Rewrite each line of the listing below with "button" replaced by "icon" wherever it occurs, changing nothing else. Leave the pictures out of your version.
****************************************
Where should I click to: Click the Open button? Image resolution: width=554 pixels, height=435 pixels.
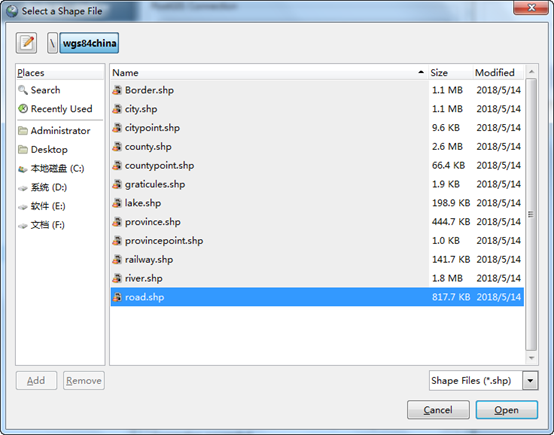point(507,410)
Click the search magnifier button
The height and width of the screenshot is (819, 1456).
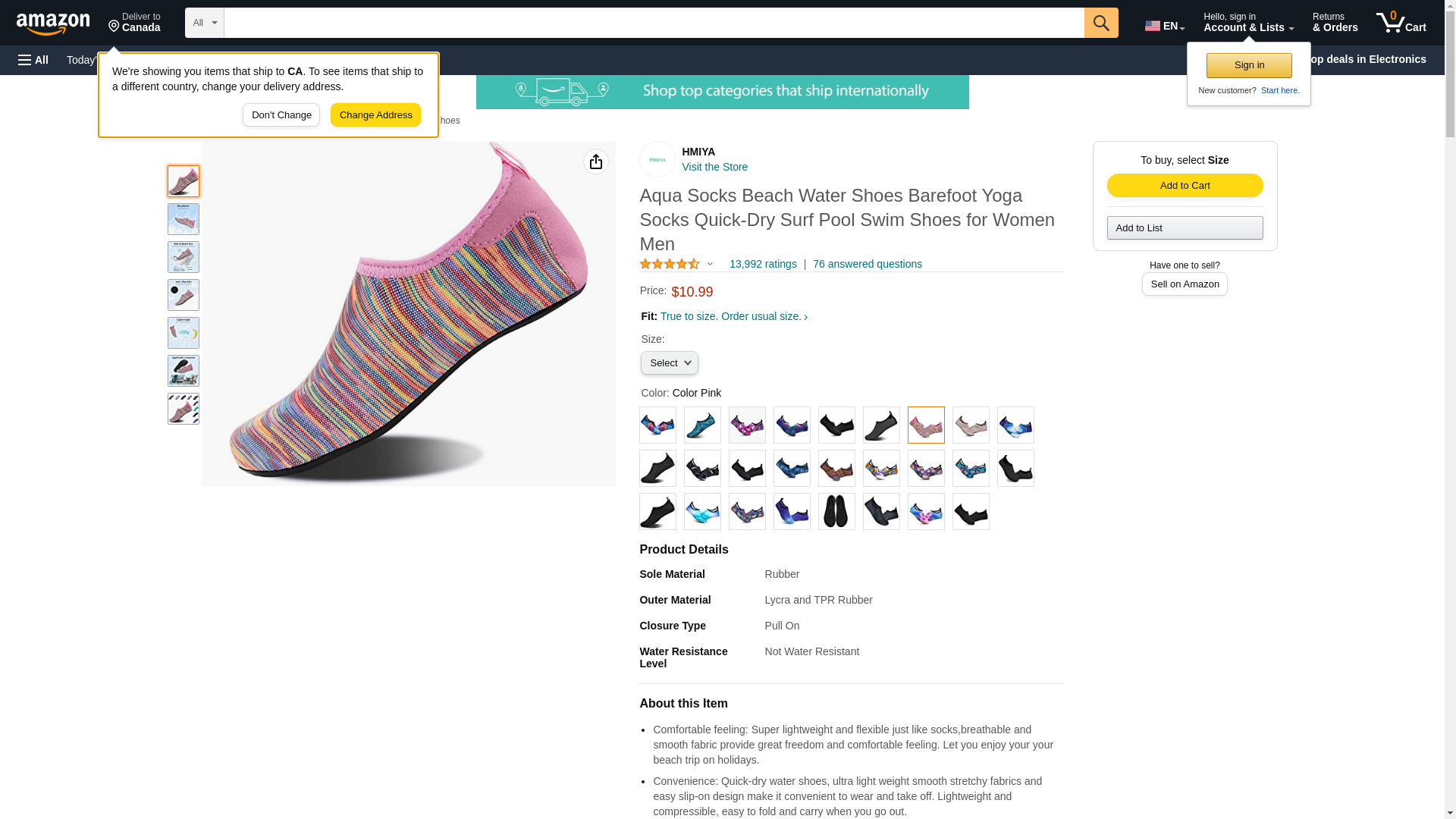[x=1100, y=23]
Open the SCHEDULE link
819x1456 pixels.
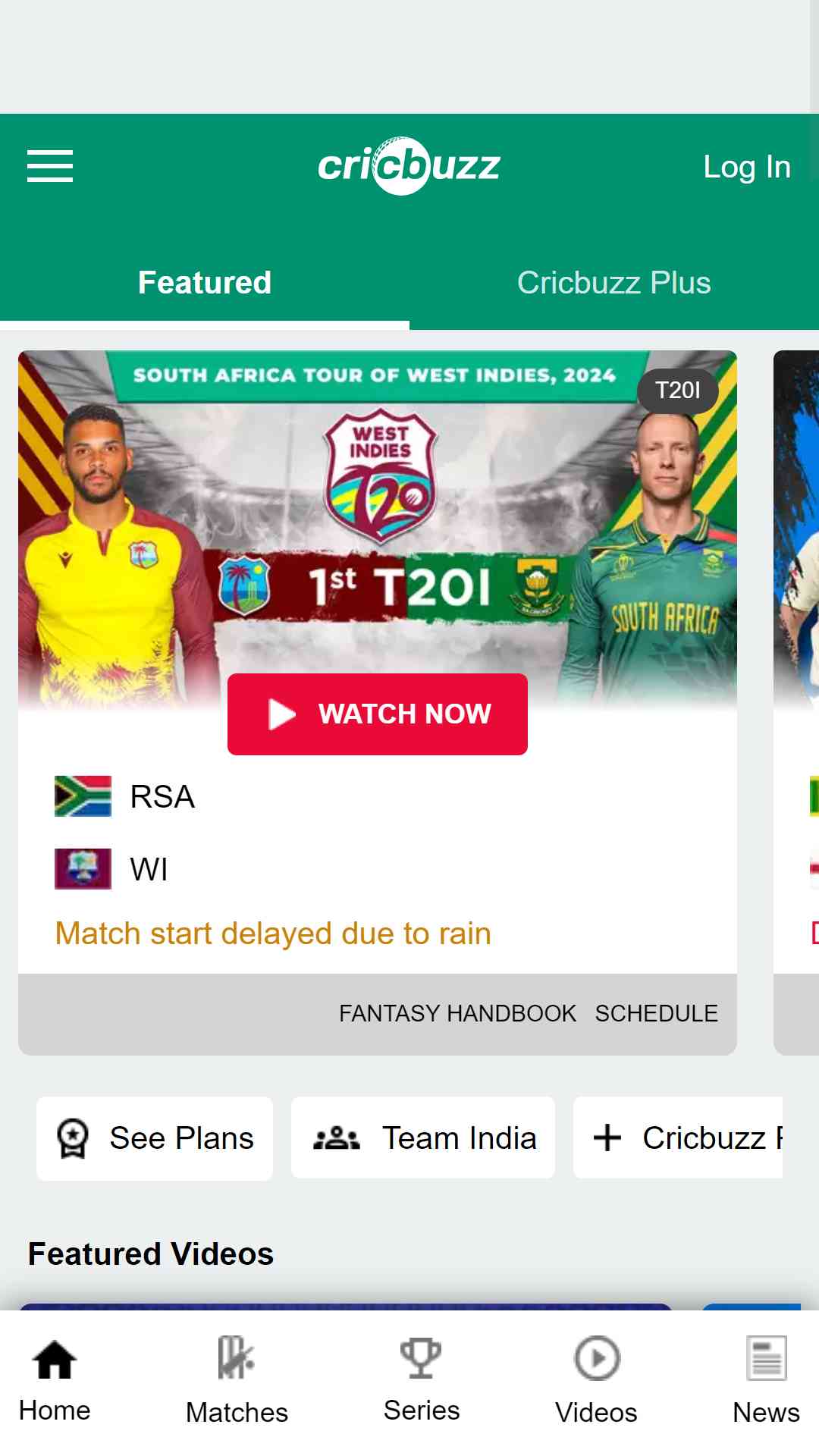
****************************************
### Expected answer
Where should I click to: Click the Open icon? Image resolution: width=554 pixels, height=435 pixels.
point(507,410)
Click the search magnifier icon
The height and width of the screenshot is (819, 1456).
[x=1100, y=23]
Open the SCHEDULE link
819x1456 pixels.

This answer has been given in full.